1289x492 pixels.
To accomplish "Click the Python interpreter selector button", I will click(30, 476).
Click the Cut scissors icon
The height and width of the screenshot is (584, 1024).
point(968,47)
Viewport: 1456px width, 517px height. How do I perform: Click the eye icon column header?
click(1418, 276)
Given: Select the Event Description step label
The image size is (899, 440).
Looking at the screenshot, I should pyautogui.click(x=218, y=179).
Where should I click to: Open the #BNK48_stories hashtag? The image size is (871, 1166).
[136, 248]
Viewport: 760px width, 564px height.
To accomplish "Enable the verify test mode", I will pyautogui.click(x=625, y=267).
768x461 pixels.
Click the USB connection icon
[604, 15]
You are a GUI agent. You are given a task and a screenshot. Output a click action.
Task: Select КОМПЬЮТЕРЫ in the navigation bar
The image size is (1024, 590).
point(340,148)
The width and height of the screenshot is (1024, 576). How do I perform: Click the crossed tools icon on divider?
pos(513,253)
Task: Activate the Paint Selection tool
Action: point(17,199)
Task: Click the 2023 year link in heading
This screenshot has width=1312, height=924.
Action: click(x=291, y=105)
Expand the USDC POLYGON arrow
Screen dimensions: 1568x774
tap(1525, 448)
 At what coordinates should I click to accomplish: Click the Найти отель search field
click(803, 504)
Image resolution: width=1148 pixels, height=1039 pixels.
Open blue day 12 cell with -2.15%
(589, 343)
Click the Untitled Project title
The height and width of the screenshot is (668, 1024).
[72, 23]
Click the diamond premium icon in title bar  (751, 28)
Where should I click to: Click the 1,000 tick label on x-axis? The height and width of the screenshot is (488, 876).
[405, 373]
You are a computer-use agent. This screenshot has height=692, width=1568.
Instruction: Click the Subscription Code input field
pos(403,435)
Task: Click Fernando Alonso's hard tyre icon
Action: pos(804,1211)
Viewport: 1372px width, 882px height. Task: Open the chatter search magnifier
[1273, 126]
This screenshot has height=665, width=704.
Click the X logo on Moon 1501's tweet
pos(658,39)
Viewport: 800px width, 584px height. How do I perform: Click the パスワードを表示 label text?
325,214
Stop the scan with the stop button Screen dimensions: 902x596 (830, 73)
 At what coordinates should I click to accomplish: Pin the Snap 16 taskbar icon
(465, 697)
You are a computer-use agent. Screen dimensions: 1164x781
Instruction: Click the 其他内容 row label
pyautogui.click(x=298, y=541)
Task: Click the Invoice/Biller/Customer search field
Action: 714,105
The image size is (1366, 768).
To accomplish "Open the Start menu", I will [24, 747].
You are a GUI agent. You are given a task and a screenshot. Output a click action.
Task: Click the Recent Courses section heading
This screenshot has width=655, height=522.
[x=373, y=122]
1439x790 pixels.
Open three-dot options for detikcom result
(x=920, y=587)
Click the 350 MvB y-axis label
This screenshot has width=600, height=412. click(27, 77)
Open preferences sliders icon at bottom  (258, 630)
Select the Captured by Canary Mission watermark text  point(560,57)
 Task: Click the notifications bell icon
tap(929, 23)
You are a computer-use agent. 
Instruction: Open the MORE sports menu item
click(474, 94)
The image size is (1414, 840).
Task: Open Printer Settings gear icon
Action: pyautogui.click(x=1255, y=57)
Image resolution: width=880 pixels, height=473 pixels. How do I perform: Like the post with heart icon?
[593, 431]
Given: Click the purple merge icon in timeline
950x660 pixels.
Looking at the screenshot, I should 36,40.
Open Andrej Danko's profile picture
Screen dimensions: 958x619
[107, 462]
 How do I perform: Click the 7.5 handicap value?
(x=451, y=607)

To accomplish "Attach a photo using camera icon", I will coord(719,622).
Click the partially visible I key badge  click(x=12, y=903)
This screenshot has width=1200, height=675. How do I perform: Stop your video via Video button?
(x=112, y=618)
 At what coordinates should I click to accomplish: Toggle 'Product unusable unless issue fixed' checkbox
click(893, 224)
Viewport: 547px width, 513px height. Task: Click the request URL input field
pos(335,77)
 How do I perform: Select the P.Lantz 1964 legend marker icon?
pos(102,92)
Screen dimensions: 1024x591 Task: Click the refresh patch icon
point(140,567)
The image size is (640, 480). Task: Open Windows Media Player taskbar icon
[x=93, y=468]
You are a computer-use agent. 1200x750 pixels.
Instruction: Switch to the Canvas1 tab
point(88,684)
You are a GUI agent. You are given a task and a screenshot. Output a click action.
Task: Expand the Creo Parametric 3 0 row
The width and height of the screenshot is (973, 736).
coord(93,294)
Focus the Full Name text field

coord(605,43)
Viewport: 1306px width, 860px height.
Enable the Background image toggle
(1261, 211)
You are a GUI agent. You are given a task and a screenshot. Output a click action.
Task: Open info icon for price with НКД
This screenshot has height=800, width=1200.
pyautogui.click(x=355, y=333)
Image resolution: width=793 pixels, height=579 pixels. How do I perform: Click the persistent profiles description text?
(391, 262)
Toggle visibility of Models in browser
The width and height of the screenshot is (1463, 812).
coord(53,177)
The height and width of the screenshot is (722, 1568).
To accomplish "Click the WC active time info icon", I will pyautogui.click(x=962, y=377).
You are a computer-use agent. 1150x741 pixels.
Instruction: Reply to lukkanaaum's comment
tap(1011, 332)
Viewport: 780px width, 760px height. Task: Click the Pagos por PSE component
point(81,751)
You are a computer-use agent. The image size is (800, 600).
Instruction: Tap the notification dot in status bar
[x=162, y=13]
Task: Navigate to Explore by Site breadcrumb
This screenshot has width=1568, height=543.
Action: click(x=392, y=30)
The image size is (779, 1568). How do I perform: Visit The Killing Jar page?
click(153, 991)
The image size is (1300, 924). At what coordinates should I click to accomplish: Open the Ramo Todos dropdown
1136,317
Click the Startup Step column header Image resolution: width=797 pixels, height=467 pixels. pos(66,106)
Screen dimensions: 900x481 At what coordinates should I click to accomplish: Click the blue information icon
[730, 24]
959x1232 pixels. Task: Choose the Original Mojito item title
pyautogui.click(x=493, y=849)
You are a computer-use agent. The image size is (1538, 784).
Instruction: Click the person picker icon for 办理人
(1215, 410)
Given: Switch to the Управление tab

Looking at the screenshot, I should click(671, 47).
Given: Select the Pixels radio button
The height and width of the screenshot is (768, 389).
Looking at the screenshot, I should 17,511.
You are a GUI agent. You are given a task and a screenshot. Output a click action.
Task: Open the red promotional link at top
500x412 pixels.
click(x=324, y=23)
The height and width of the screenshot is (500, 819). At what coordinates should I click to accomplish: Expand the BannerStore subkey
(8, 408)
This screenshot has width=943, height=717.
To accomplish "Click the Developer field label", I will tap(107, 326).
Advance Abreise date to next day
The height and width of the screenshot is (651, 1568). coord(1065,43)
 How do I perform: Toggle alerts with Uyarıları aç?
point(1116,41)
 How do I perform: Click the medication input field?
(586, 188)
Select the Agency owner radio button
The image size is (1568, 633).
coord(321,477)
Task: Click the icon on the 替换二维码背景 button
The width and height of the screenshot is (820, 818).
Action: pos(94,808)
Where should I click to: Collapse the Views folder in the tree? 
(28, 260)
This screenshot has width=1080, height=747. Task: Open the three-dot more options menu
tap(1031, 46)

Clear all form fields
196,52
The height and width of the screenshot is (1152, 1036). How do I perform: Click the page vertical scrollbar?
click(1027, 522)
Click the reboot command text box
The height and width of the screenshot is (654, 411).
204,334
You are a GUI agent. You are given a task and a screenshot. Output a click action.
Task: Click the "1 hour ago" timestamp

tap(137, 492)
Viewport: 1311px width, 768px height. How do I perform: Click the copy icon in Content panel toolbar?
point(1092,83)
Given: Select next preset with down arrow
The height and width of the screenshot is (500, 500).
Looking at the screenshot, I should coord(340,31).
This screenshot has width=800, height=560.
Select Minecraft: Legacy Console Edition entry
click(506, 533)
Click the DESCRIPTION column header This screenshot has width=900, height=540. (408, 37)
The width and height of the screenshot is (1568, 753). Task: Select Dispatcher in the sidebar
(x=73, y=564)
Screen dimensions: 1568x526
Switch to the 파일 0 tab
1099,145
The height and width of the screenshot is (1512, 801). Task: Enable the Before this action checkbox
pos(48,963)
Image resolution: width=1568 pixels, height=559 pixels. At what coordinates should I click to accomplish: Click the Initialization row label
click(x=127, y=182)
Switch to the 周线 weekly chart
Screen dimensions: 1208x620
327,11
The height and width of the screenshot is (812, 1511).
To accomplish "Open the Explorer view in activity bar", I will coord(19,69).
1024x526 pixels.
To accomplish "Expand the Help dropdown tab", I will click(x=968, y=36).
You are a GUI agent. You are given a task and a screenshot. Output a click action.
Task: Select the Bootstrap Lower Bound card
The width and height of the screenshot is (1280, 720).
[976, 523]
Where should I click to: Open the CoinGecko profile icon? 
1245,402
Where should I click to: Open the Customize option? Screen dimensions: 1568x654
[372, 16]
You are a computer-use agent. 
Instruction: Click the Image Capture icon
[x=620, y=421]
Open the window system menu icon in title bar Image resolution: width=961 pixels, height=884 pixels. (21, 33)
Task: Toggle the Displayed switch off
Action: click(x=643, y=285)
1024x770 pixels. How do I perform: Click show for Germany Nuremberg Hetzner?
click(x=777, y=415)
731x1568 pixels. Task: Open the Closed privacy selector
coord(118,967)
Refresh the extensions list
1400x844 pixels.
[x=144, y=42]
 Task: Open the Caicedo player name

▶ **What is needed**:
Within the material above, find every line containing the word "link" and copy it.

▶ **Your response**:
Task: Click the 2023 year link in heading
Task: Open the red promotional link at top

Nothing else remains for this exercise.